これまで様々な困難を乗り越えてきた自負があっても、未知の状況で迅速な判断を迫られるようなケースに直面すると、たとえ百戦錬磨の経営者であっても足がすくんでしまいがちです。この点、法律の専門家が常にバックについていれば、大きな安心感を得られます。

アドバイスもどこの企業にも当てはまる一般的な内容ではなく、会社が直面する状況やこれまでの経緯も含めた顧問弁護士特有のオーダーメイドされた意見をもらうことが可能です。このため、ネット検索では得られない、正しく的確な解決策を提案してくれるでしょう。さらに、気がかりレベルの小さなことでも相談するように心がけていれば、トラブルの芽を未然に摘むことも可能です。

このようにメリットが多い顧問契約ですが、最大のメリットは経営に集中できるという点にあるかもしれません。どんなに優秀な経営者でも一人でできることには限界があります。法的な問題は専門家である弁護士に任せることで、経営者は企業経営に集中でき、会社の安定した成長につながるでしょう。

デメリット 

先ほどもお伝えしましたが、顧問弁護士の唯一かつ最大のデメリットは費用面の負担が大きくなる点にあります。とはいえ、毎月3~5万円程度の顧問料であれば費用が増加すると言っても、そこまで大きな負担にならない会社も少なくないでしょう。

提供資料
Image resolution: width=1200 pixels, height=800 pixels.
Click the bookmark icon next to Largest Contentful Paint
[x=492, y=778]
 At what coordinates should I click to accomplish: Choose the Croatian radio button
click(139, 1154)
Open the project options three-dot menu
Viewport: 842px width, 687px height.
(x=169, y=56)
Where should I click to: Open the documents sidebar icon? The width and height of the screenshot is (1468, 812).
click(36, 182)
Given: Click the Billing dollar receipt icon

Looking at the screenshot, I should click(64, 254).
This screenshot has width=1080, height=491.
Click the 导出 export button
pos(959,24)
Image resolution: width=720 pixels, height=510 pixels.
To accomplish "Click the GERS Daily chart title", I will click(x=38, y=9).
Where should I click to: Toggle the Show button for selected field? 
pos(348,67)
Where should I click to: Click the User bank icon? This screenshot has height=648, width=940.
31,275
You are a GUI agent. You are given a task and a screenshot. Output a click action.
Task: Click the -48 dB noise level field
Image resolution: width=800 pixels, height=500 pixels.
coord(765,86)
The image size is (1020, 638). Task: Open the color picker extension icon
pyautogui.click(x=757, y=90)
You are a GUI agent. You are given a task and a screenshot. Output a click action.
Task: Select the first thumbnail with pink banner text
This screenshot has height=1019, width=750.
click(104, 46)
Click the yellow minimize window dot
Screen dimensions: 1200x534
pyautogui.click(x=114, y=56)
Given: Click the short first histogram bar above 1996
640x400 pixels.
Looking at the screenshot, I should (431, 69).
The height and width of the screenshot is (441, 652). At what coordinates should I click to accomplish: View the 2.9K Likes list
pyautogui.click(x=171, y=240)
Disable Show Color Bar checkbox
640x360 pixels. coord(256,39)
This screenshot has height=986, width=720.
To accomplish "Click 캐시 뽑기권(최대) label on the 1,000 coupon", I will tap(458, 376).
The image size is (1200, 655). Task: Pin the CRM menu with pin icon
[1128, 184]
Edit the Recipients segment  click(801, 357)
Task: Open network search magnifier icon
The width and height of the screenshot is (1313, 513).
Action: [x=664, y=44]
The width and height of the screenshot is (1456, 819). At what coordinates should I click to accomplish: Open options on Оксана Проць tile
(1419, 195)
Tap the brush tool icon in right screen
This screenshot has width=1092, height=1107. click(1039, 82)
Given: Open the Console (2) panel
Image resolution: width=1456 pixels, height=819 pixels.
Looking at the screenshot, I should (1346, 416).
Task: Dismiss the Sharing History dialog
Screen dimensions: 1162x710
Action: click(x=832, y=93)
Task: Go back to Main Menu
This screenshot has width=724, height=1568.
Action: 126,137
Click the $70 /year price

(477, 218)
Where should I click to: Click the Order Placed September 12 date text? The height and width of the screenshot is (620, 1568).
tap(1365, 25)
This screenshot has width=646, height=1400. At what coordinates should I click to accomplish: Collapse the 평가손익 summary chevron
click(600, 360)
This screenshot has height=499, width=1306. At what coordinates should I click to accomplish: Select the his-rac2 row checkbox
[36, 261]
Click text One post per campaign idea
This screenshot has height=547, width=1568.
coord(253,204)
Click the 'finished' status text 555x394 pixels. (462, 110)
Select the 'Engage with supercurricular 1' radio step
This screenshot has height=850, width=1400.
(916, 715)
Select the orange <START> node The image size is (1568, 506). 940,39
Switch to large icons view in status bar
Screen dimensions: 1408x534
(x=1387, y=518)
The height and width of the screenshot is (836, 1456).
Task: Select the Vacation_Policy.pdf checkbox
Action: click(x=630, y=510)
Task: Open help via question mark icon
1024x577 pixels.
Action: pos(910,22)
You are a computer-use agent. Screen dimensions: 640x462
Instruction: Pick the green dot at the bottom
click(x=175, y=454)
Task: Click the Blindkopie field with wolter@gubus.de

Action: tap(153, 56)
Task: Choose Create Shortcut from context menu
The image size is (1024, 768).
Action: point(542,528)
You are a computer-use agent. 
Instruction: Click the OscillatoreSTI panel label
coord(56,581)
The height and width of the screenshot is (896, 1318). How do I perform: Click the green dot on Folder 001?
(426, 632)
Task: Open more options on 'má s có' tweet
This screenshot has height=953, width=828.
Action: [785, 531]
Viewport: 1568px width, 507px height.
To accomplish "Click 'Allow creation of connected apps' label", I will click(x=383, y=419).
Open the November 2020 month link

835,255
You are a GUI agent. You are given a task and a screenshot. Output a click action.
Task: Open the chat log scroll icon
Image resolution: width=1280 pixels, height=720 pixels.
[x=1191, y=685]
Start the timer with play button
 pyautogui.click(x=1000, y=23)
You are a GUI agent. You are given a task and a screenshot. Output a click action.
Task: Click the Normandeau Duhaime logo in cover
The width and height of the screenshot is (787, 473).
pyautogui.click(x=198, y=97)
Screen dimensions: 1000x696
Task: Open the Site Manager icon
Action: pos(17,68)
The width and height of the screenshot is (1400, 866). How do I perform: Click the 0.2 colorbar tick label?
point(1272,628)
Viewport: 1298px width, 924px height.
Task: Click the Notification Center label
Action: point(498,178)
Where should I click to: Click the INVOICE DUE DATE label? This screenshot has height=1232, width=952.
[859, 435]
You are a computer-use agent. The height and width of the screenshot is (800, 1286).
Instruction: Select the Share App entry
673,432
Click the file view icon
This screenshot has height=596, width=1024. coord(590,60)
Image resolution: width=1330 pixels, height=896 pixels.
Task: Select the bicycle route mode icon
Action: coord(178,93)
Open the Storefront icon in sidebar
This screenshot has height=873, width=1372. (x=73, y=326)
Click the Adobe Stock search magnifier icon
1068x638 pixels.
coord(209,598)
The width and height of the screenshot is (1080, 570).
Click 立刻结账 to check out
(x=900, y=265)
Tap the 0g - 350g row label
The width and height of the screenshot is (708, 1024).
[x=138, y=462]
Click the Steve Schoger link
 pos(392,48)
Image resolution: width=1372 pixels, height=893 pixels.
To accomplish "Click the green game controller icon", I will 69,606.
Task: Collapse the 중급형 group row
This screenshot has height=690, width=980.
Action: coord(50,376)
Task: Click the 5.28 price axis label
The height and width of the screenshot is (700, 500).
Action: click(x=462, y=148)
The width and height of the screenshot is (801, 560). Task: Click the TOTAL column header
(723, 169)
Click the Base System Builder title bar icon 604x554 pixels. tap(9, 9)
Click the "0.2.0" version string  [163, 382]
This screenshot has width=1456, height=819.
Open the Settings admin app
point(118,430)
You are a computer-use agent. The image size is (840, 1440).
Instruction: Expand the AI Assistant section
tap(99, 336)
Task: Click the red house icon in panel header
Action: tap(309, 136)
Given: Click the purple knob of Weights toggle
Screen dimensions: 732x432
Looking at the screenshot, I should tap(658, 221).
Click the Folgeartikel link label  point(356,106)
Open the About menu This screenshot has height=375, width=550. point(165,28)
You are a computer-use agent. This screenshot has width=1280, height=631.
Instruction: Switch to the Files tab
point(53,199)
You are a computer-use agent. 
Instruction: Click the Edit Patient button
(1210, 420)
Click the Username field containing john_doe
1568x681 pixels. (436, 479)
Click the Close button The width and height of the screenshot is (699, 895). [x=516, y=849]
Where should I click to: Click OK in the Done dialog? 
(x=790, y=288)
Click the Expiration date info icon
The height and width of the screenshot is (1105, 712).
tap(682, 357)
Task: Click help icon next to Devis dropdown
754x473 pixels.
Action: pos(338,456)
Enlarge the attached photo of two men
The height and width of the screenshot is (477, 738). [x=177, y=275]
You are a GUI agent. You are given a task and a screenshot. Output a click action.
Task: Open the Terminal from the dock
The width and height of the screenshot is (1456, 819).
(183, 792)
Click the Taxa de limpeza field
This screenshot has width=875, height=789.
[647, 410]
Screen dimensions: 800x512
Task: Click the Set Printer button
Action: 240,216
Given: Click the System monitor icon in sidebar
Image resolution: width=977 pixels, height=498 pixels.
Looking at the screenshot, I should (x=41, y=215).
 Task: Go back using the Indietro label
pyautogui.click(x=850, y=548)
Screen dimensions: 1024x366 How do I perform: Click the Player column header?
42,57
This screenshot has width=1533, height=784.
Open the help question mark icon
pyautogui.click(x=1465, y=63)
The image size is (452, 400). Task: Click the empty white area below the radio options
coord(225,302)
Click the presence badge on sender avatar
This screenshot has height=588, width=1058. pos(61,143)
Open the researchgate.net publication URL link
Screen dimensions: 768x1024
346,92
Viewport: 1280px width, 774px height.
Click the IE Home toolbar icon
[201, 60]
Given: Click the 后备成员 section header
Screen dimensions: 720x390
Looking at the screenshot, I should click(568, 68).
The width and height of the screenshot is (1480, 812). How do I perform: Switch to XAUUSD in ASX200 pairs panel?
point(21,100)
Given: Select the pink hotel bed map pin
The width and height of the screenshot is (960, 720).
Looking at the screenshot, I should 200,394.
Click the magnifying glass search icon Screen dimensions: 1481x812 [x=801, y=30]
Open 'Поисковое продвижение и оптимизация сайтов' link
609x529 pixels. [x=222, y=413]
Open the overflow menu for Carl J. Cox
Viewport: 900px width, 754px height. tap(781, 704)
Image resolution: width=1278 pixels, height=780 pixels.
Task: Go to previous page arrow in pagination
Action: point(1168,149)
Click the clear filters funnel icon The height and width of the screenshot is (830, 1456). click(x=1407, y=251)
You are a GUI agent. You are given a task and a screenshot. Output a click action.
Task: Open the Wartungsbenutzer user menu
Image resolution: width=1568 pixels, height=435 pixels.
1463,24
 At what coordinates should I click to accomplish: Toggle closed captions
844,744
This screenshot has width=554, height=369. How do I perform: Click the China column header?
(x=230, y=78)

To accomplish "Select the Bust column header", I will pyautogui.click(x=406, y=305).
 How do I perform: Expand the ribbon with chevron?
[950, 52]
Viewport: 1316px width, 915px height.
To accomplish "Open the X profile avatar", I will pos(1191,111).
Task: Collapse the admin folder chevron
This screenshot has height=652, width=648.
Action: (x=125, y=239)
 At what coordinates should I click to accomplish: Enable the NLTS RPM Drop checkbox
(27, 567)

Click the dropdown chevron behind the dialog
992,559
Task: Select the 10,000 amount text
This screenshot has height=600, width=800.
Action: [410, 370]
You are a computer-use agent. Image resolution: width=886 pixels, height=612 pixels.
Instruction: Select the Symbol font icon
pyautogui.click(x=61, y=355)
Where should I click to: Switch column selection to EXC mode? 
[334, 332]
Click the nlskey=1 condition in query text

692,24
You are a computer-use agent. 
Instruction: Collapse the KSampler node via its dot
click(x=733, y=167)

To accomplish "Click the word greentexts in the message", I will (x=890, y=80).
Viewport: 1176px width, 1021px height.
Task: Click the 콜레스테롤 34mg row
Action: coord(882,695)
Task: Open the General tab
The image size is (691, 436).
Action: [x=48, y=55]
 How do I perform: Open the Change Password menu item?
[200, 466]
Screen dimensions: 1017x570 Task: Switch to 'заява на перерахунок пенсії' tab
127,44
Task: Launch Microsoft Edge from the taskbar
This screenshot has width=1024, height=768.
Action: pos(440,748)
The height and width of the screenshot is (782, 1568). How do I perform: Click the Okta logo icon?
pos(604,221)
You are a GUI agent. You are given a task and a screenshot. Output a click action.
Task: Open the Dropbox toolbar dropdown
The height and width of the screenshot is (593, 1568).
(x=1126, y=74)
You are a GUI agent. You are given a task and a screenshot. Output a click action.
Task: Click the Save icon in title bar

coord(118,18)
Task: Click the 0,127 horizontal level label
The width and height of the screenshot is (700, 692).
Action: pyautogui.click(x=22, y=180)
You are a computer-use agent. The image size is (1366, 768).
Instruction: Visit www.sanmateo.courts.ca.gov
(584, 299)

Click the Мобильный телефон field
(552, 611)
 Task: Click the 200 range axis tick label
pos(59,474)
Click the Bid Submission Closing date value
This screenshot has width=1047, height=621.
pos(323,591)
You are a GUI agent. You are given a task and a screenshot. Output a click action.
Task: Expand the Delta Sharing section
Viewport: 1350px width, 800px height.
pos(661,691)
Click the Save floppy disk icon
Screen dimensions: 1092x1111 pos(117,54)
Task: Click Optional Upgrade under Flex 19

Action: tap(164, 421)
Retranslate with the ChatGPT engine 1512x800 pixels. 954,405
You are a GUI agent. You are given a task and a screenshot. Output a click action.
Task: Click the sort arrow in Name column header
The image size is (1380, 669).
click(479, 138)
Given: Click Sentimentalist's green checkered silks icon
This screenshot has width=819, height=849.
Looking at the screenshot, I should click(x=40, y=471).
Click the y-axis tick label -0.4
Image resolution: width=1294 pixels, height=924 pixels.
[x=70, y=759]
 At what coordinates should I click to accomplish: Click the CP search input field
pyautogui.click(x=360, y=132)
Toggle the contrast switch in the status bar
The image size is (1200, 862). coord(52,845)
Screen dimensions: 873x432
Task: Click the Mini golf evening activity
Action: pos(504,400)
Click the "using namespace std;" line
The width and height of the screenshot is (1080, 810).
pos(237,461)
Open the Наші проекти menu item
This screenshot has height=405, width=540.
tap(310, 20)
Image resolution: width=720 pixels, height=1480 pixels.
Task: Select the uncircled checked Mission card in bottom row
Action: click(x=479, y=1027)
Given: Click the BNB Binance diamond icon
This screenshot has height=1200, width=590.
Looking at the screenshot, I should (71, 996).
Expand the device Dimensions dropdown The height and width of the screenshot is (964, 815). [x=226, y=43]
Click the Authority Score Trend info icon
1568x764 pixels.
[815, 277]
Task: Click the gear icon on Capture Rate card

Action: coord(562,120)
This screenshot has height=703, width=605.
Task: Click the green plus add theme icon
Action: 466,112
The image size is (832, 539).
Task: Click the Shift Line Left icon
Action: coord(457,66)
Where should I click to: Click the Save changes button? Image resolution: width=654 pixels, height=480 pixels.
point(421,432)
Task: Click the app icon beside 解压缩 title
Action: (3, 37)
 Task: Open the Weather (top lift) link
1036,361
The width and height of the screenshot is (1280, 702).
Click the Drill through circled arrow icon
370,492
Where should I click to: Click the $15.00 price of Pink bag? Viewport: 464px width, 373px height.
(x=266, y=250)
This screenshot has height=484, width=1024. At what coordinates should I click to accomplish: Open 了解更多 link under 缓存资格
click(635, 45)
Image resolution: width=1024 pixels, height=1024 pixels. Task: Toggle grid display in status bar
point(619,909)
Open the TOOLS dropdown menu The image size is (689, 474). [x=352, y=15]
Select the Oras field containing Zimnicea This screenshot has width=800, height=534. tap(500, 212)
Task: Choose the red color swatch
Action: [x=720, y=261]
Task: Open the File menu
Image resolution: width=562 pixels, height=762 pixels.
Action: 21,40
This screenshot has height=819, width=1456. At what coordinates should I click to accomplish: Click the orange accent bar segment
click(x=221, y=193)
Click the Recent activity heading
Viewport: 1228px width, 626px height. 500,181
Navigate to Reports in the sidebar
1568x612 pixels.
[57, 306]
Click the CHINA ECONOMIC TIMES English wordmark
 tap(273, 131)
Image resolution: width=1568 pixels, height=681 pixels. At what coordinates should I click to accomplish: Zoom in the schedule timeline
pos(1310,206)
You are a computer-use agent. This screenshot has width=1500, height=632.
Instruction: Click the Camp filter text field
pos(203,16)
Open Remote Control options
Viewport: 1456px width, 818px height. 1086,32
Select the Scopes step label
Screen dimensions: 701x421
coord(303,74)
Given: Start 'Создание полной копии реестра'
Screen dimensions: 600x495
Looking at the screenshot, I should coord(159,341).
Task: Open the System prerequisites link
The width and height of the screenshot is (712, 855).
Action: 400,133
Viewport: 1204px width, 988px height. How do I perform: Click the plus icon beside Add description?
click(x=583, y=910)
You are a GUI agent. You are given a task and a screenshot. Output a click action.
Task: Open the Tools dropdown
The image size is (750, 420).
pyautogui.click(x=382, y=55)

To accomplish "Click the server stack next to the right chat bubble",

作業内容
1. 顧問弁護士についての抜粋では、顧問弁護士の唯一かつ最大のデメリットは何とされているか。
2. 顧問弁護士についての抜粋のうち、「アドバイスもどこの企業にも当」から「い会社も少なくないでしょう。」までのすべてを一字一句そのまま書き写せ。
記録はこの抜粋とは別の資料である。

課題別解答
1. 費用面の負担が大きくなる点である。

2.
アドバイスもどこの企業にも当てはまる一般的な内容ではなく、会社が直面する状況やこれまでの経緯も含めた顧問弁護士特有のオーダーメイドされた意見をもらうことが可能です。このため、ネット検索では得られない、正しく的確な解決策を提案してくれるでしょう。さらに、気がかりレベルの小さなことでも相談するように心がけていれば、トラブルの芽を未然に摘むことも可能です。

このようにメリットが多い顧問契約ですが、最大のメリットは経営に集中できるという点にあるかもしれません。どんなに優秀な経営者でも一人でできることには限界があります。法的な問題は専門家である弁護士に任せることで、経営者は企業経営に集中でき、会社の安定した成長につながるでしょう。

デメリット 

先ほどもお伝えしましたが、顧問弁護士の唯一かつ最大のデメリットは費用面の負担が大きくなる点にあります。とはいえ、毎月3~5万円程度の顧問料であれば費用が増加すると言っても、そこまで大きな負担にならない会社も少なくないでしょう。